Lucius Annaeus Seneca, Epistolae morales ad Lucilium,
BnF/Gallica, manuscrit latin 8658 A.


SÉNÈQUE LE PÈRE [dit aussi LE RHÉTEUR] (vers -60/39), écrivain latin d'origine espagnole (de l'actuelle Cordoue), père de Sénèque le Jeune et grand-père de Lucain,

Controverses et Déclamations, Loeb Classical Library (LCL) ; traduction Henri Bornecque, Garnier, 1932. Texte latin sur Perseus :
I Préface, 8 : " La passion malsaine de chanter et de danser remplit l'âme de nos efféminés ; s'onduler les cheveux, rendre sa voix assez ténue pour égaler la caresse des voix féminines, rivaliser avec les femmes pour la mollesse des attitudes, s'étudier à des recherches très obscènes, voilà l'idéal de nos adolescents ; amollis et énervés dès leur naissance, ils le restent volontiers, toujours prêts à attaquer la pudeur des autres et ne s'occupant pas de la leur. " [cantandi saltandique obscena studia effeminatos tenent, et capillum frangere et ad muliebres blanditias extenuare uocem, mollitia corporis certare cum feminis et immundissimis se expolire munditiis nostrorum adolescentium specimen est.
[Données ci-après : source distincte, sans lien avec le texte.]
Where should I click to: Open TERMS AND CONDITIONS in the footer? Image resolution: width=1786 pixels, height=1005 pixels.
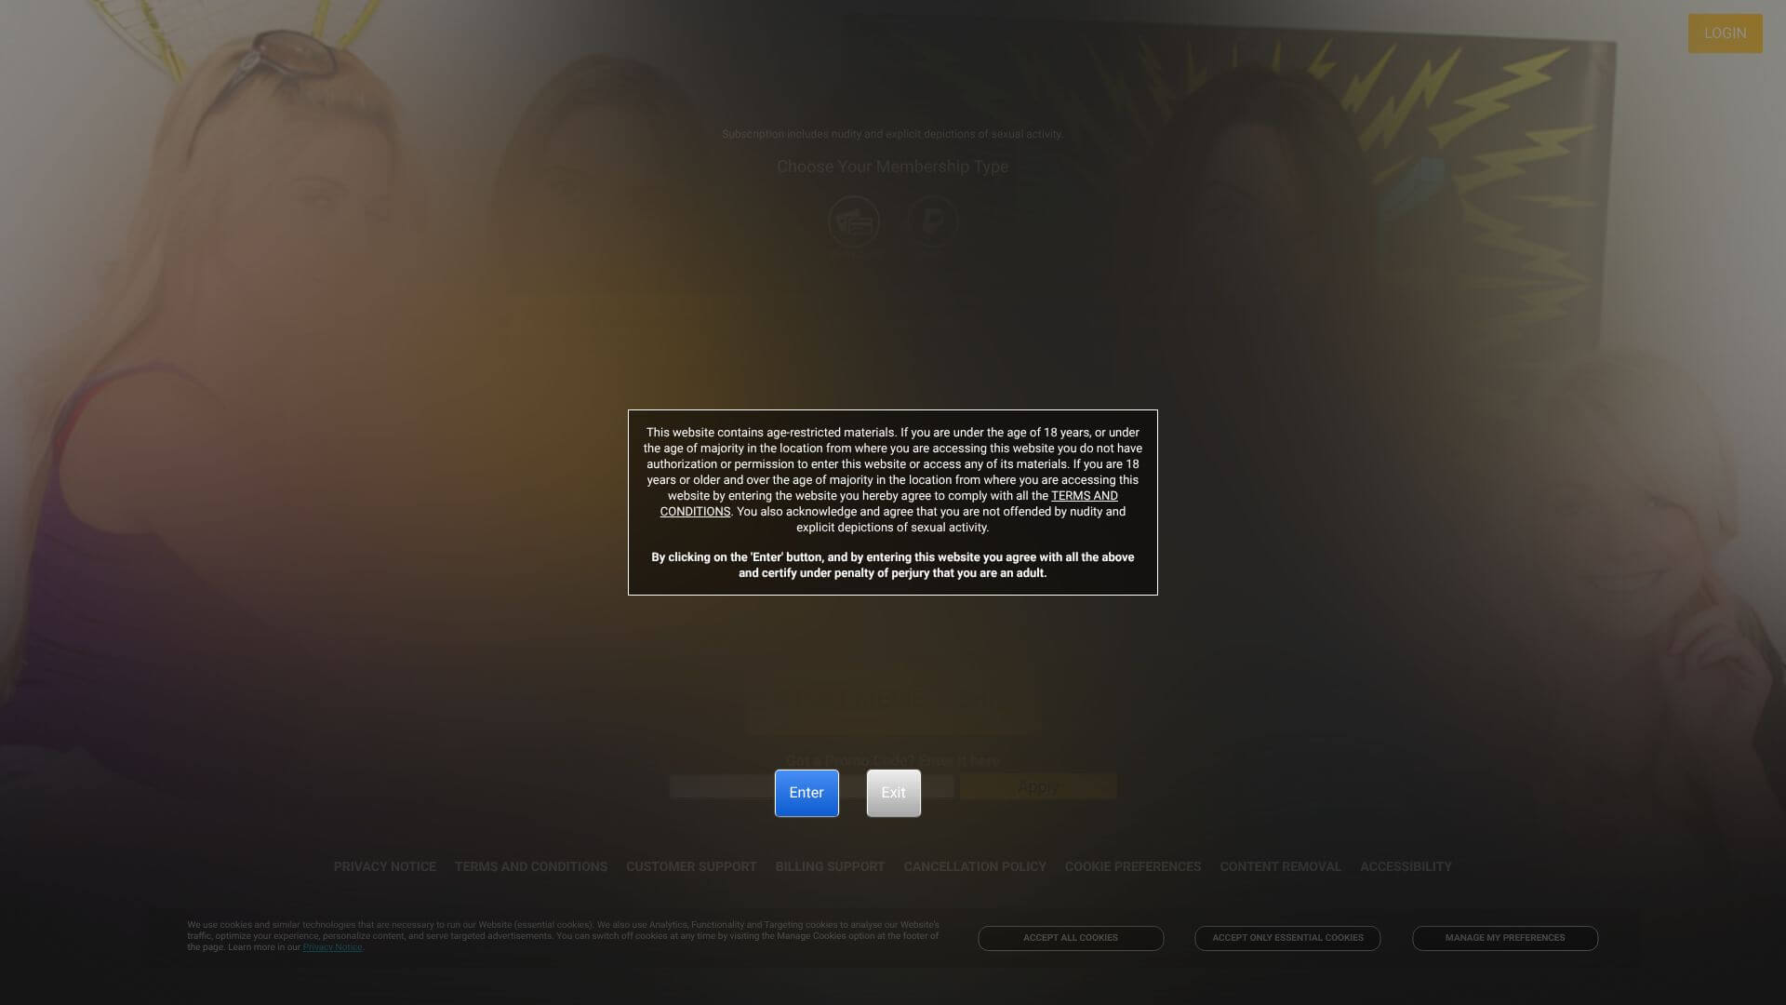point(530,866)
Cité par Michel Foucault].
VII, iv, 7-8 : Calvus : il [Pompée] gratte sa tête avec un doigt ; que cherche-t-il ? un mec [dicit de Pompeio :
digito caput uno
Scalpit. quid credas hunc sibi uelle ?
virum].

Controverses choisies [Excerpta Controversiae], IV, 10 : Hatérius : l'impudicité est un crime pour l'homme libre, une nécessité pour l'esclave et un devoir pour l'affranchi. Les serviables ou complaisantsofficiosi. [Memini illum cum libertinum reum defenderet, cui obiciebatur quod patroni concubinus fuisset, dixisse: inpudicitia in ingenuo crimen est, in seruo necessitas, in liberto officium. Res in iocos abiit: ‘non facis mihi officium’ et ‘multum ille huic in officiis uersatur.’ ex eo inpudici et obsceni aliquamdiu officiosi uocitati sunt.] ;


SÉNÈQUE LE JEUNE (-4/65), homme d'État, précepteur de Néron et philosophe stoïcien, fils du précédent,

Dialogues, CUF (Budé), LCL. Texte latin sur Perseus :
Des bienfaits, II, 21, 1 : un homme impur dont le corps est prostitué et la bouche infâme [Illud magis venire in aliquam disputationem potest, quid faciendum sit captivo, cui redemptionis pretium homo prostituti corporis et infamis ore promittit.].
De la brièveté de la vie, XII, 2 : tu l'appelles oisif celui qui dans la palestre (les vices dont nous souffrons ne sont même pas romains !) s'assied pour regarder les rixes de garçons [Illum tu otiosum vocas qui Corinthia, paucorum furore pretiosa, anxia suptilitate concinnat et maiorem dierum partem in aeruginosis lamellis consumit? Qui in ceromate (nam, pro facinus ! ne Romanis quidem vitiis laboramus) spectator puerorum rixantium sedet ?].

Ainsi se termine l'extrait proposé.